Seit seiner Veröffentlichung wurde STS-B in zahlreichen Studien verwendet. Insbesondere wurde er 2018 in den GLUE-Benchmark (General Language Understanding Evaluation) aufgenommen, der neun NLP-Aufgaben zur Bewertung von Allzweck-Sprachmodellen bündelt. STS-B bleibt eine Komponente von GLUE und dessen Nachfolger SuperGLUE, obwohl SuperGLUE ihn durch eine anspruchsvollere Aufgabe ersetzt hat.
Verwendung in der Modellentwicklung
STS-B wird häufig zum Trainieren von Satzeinbettungsmodellen verwendet, beispielsweise solchen, die auf Transformer-Architekturen basieren. Modelle wie Sentence-BERT (SBERT) und spätere Varianten nutzen STS-B als Trainingsziel über Siamesische oder Triple-Netzwerke und optimieren die Kosinus-Ähnlichkeit zwischen Einbettungen. Der Benchmark wird auch zur Bewertung von neuronalen Netzen eingesetzt, einschließlich Deep-Learning-Systemen und großen Sprachmodellen wie denen von OpenAI, Anthropic und Google DeepMind.
Im Zeitalter großer vortrainierter Modelle wird STS-B oft als Sondierungsaufgabe (Probing Task) verwendet, um zu beurteilen, ob ein Modell robuste semantische Repräsentationen gelernt hat. Er wird auch in cross-lingualen und mehrsprachigen Kontexten eingesetzt, in denen Modelle anhand übersetzter Versionen des Datensatzes evaluiert werden.
Einschränkungen und Kritik
Trotz seiner Beliebtheit hat STS-B bekannte Einschränkungen.
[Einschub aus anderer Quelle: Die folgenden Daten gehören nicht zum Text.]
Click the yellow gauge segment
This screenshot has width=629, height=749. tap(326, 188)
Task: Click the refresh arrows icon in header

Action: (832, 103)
Der Datensatz ist relativ klein, und seine Bewertungsskala (0-5) kann subjektiv sein, was zu Schwankungen zwischen den Annotatoren führt. Der Testsatz ist zudem anfällig für Datenlecks, wenn Modelle mit öffentlichen Versionen des Datensatzes trainiert werden. Darüber hinaus konzentriert sich der Benchmark auf Englisch, was seine Anwendbarkeit auf andere Sprachen einschränkt. Einige Forscher haben argumentiert, dass eine hohe Leistung bei STS-B nicht unbedingt auf eine bessere Leistung bei nachgelagerten Aufgaben wie Fragebeantwortung oder Zusammenfassung übertragbar ist.
Verwandte Benchmarks und Erweiterungen
STS-B hat mehrere Erweiterungen inspiriert, darunter STS-B Multilingual (STS-B-M), das den Datensatz in mehrere Sprachen übersetzt, sowie den arabischen STS-Benchmark. Er ist auch mit anderen Aufgaben zur semantischen Ähnlichkeit verwandt, wie den gemeinsamen STS-Aufgaben, dem Microsoft Research Paraphrase Corpus und dem Quora Question Pairs Datensatz. Im Kontext von generativer KI wird STS-B manchmal verwendet, um die Konsistenz generierter Texte zu bewerten, obwohl neuere Benchmarks wie MT-Bench und Chatbot Arena für konversationelle Modelle an Bedeutung gewonnen haben.